September 15, 2014 – Apple release a tool to remove U2‘s new album, Songs of Innocence, from iTunes accounts after giving away the music for free. Songs of Innocence is considered the biggest album launch in history because about half a billion iTunes users owned it on the day of its release. Apple reportedly gave U2 a large blanket royalty fee and provided a marketing budget worth as much as $100 million to give the album away to all iTunes users, some of whom weren’t too happy to receive it.
September 15, 1968 – Jim Morrison collapses while dancing onstage during Jefferson Airplane‘s set at a concert in Amsterdam, forcing The Doors, who are headlining the show, to go on as a trio. Morrison returns to sing the next night.
September 15, 1974 – Uriah Heep bassist Gary Thain gets a severe electrical shock onstage during a concert in Dallas. Following the incident, he begins to experience health issues and becomes addicted to heroin, leading him to be let go from Uriah Heep. He overdoses on heroin in his apartment in England one year later.
September 15, 1997 – A French court orders a Marseilles concert promoter to pay the equivalent of $34,000 to a man who claims he lost most of his hearing after standing beside a speaker at a 1993 U2 show.
September 15, 1983 – Huey Lewis and the News release their 3rd album, Sports, which goes on to sell over 7 million copies and spawns four Top 10 hits – “I Want a New Drug,” “The Heart of Rock ‘n Roll,” “If This Is It,” and “Heart And Soul.”
September 15, 1970 – Vice President Spiro Agnew gives a speech saying that the youth of America are being “brainwashed into a drug culture” by rock music, movies, books and underground newspapers. He later becomes the only Vice President in United States history to resign because of criminal charges, charged with having accepted bribes totaling more than $100,000 while holding office.
September 15, 1965 – The Ford Motor Company becomes the first automaker to announce it would sell the new 8-track tape players as standard equipment in its 1966 model year vehicles. The format was so new that customers would have to go to the Ford dealer to buy tapes as home 8-track equipment was still a year away.
Classic Rock Birthdays
September 15, 1967 – Jerry Dixon, bass (Warrant)
September 15, 1952 – Kelly Keagy, drums, vocals (Night Ranger)
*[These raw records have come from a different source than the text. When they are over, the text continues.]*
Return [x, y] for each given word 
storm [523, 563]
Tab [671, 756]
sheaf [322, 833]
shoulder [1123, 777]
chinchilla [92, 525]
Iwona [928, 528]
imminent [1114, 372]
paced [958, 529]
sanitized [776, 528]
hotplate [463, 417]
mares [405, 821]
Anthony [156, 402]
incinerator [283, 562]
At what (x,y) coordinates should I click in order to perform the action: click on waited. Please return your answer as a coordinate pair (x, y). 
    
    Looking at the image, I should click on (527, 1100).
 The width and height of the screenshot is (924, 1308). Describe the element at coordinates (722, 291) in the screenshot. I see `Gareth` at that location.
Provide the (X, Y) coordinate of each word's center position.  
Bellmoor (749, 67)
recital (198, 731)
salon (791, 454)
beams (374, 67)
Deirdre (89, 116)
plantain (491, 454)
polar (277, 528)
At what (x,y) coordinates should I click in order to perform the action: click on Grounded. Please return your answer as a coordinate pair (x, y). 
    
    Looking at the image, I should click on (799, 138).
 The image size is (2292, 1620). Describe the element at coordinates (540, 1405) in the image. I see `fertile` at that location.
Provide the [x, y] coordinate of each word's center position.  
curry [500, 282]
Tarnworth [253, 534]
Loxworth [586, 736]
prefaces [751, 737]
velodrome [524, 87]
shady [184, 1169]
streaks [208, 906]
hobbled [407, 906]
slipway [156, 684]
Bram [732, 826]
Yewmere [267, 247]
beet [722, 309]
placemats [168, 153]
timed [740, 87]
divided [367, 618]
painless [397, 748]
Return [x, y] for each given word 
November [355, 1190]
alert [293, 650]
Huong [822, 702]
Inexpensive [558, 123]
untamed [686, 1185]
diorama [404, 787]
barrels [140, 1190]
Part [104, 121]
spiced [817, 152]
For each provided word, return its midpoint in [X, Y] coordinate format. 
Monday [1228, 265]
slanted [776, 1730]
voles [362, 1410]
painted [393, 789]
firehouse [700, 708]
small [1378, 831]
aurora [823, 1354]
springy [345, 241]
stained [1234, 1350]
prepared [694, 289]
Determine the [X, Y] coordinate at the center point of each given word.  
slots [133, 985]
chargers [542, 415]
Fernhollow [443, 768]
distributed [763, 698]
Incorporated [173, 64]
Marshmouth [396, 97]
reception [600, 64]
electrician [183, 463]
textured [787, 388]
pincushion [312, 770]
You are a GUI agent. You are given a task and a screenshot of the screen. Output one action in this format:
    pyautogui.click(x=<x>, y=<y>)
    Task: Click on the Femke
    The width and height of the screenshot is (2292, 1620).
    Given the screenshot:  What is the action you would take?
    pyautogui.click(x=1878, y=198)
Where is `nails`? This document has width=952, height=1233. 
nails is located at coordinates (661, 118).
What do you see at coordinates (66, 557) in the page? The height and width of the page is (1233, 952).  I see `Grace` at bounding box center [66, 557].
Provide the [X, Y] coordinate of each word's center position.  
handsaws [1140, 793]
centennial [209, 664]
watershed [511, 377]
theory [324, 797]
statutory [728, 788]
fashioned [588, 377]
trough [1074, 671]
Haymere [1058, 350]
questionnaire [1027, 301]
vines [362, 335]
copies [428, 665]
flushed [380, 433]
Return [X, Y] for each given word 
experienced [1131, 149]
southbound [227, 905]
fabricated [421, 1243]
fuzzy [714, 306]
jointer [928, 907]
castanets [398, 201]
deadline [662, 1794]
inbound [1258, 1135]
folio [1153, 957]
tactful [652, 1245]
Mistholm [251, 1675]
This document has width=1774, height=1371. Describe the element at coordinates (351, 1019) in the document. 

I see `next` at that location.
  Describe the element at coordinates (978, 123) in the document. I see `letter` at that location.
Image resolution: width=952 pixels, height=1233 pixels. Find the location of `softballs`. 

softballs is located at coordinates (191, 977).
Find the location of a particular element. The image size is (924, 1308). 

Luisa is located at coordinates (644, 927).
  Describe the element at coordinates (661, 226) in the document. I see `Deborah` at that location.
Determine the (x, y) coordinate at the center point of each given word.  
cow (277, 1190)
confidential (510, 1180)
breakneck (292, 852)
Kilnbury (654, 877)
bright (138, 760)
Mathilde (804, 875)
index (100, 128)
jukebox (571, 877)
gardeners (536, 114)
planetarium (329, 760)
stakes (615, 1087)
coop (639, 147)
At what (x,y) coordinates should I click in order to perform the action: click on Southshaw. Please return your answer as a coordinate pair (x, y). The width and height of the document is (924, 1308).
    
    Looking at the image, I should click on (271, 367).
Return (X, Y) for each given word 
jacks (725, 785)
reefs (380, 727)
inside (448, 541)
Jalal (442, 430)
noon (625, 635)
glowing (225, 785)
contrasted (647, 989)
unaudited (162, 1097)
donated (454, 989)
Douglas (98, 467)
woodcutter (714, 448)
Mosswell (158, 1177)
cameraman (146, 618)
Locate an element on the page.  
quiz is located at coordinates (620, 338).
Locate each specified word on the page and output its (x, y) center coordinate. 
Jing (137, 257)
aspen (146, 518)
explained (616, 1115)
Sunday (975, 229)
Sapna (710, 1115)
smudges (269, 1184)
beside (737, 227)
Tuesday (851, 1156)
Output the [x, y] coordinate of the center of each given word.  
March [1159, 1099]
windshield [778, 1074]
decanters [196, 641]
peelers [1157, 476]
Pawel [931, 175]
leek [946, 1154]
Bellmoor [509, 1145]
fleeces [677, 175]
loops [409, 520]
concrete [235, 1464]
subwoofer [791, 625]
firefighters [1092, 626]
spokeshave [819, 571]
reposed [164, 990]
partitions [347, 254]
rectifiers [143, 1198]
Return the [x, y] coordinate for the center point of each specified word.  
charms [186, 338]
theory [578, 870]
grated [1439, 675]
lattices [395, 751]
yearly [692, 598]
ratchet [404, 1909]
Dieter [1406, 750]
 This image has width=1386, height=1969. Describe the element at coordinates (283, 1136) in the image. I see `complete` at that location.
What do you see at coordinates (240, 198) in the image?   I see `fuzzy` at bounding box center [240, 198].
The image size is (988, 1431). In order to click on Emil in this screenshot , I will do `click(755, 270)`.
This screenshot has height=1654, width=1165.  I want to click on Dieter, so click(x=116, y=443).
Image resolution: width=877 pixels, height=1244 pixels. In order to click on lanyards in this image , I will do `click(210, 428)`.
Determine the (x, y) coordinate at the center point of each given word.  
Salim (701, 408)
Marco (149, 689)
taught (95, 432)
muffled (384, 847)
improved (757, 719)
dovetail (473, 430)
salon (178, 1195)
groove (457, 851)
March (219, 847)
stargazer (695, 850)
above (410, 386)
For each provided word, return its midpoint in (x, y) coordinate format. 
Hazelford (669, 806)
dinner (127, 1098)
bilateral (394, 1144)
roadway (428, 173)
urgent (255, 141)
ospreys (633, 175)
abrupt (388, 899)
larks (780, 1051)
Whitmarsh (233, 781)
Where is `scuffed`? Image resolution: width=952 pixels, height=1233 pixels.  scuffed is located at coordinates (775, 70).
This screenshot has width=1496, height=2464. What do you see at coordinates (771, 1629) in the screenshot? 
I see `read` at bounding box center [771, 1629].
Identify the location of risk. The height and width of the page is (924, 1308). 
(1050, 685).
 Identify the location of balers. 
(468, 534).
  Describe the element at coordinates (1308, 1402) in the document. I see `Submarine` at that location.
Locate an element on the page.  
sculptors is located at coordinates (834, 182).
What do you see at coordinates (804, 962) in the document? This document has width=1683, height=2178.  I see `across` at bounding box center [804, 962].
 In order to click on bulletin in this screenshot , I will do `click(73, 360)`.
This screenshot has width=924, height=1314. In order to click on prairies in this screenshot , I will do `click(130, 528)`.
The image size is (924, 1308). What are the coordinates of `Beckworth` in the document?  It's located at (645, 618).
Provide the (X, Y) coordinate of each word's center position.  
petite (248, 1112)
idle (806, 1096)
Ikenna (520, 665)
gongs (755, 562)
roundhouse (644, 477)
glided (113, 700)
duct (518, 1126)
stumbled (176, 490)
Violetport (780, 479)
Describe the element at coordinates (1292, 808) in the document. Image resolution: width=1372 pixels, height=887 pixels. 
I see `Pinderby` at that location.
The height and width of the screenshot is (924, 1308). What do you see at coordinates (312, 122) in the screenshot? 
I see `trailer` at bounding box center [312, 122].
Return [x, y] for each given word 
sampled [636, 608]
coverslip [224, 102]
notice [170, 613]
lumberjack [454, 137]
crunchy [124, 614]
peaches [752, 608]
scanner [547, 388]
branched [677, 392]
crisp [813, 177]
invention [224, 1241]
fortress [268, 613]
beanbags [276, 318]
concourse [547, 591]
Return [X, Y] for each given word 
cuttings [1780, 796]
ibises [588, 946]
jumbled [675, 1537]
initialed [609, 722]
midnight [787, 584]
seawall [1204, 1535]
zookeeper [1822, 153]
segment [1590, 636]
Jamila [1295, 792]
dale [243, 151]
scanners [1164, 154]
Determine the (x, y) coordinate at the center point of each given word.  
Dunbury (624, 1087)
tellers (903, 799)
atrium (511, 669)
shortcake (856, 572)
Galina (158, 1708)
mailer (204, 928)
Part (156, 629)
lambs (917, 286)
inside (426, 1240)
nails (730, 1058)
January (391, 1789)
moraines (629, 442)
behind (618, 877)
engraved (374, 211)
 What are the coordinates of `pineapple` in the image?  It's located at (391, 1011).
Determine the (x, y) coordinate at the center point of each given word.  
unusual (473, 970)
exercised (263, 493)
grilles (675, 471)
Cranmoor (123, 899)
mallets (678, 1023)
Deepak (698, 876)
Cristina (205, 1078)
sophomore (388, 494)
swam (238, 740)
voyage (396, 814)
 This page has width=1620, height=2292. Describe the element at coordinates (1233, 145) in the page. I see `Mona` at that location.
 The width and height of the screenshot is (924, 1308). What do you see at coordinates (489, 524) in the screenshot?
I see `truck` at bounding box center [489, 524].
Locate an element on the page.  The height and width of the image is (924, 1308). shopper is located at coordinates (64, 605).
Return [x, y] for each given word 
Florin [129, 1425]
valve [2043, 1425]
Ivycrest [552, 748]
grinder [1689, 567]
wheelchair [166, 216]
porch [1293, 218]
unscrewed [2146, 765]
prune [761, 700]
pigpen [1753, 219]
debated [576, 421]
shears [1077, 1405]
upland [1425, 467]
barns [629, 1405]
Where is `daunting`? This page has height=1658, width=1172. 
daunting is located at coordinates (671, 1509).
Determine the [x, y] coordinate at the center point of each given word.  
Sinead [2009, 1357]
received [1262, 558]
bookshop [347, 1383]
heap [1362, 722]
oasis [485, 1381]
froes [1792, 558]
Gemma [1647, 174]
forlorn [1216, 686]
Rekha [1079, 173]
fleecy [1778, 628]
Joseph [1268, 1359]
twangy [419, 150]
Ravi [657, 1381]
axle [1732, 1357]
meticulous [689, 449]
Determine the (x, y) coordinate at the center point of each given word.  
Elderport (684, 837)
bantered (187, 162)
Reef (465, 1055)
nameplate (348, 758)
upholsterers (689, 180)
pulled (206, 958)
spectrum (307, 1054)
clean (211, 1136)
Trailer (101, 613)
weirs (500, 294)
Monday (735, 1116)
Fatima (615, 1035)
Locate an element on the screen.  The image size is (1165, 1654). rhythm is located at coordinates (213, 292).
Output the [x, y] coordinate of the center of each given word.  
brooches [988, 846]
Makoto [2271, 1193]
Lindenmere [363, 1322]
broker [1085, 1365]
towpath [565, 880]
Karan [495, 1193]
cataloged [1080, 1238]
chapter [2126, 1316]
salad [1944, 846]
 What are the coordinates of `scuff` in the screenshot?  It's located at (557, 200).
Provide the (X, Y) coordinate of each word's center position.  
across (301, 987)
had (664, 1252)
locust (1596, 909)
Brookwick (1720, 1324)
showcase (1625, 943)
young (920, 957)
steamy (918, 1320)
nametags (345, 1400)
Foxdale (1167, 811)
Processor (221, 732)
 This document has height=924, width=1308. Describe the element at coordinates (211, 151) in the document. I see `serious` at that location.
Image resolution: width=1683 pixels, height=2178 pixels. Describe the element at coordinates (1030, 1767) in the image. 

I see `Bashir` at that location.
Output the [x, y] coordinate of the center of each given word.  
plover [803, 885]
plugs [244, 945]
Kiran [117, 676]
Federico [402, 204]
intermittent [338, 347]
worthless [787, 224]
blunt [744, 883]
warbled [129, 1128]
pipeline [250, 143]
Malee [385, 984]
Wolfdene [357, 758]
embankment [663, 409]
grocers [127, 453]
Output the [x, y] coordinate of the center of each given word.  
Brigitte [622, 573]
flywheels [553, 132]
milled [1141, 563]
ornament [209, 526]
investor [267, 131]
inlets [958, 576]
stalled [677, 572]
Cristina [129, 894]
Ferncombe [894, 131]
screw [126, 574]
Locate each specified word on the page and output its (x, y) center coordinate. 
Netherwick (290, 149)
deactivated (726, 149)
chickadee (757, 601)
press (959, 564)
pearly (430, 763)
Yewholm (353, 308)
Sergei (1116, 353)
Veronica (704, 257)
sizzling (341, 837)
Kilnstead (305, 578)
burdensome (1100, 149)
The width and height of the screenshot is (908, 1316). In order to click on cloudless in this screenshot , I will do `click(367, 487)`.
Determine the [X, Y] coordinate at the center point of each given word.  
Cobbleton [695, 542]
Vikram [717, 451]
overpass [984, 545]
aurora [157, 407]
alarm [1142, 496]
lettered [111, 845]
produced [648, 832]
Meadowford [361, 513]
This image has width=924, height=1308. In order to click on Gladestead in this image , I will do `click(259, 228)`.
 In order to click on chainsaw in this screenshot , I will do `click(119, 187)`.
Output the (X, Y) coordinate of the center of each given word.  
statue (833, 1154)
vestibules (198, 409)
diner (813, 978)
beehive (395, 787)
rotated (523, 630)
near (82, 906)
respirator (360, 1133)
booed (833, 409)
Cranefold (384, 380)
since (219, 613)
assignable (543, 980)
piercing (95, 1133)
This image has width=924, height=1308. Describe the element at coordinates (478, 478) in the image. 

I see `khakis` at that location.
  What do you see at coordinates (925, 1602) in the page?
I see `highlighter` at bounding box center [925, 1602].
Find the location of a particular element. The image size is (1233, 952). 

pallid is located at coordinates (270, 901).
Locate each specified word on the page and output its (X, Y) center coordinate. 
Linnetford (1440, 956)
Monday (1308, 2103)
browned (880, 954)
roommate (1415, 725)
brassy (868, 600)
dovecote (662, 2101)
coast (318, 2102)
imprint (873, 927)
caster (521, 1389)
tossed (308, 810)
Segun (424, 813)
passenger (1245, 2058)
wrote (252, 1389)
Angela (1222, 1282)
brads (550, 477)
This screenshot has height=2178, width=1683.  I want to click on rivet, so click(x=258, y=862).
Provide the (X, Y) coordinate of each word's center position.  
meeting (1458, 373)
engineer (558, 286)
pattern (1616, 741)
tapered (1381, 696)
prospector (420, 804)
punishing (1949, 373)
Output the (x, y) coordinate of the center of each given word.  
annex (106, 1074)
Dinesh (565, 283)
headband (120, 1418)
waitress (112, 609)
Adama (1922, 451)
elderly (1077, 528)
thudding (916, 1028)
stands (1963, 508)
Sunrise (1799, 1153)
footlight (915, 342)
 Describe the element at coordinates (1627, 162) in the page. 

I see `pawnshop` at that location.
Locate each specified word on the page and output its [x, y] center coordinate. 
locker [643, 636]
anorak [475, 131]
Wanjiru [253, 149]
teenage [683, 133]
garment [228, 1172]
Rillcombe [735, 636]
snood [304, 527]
September 15, 1942 – Lee Dorman (born Douglas Lee Dorman), bass (Iron Butterfly) (d. 2012)
September 15, 1941 – Signe Anderson, vocals (Jefferson Airplane) (d. 2016)
September 15, 2008 – Rick Wright dies in London of cancer. He was 65. Wright was a founding member of Pink Floyd and his spacious, somber, enveloping keyboards, backing vocals and eerie effects were an essential part of its musical identity. Pink Floyd’s 1970s lineup reunited briefly at the Live 8 London concert in Hyde Park in 2005, the last time Wright played with the band.
September 15, 2004 – Johnny Ramone (born John Williams Cummings) dies in Los Angeles of prostate cancer. He was 55. Johnny was the guitarist and co-founder of the influential band, the Ramones. “Johnny Ramone was a living legend,” said his close friend Kirk Hammett, guitarist for Metallica. “A true enigma. One in a million. I reveled in his ironclad, piss-and-vinegar sort of temperament toward everything, and life, in general. Long live Johnny Ramone!!!” The Ramones were inducted into the Rock and Roll Hall of Fame in 2002 and nearly a decade later, the seminal band was awarded a Grammy Lifetime Achievement Award.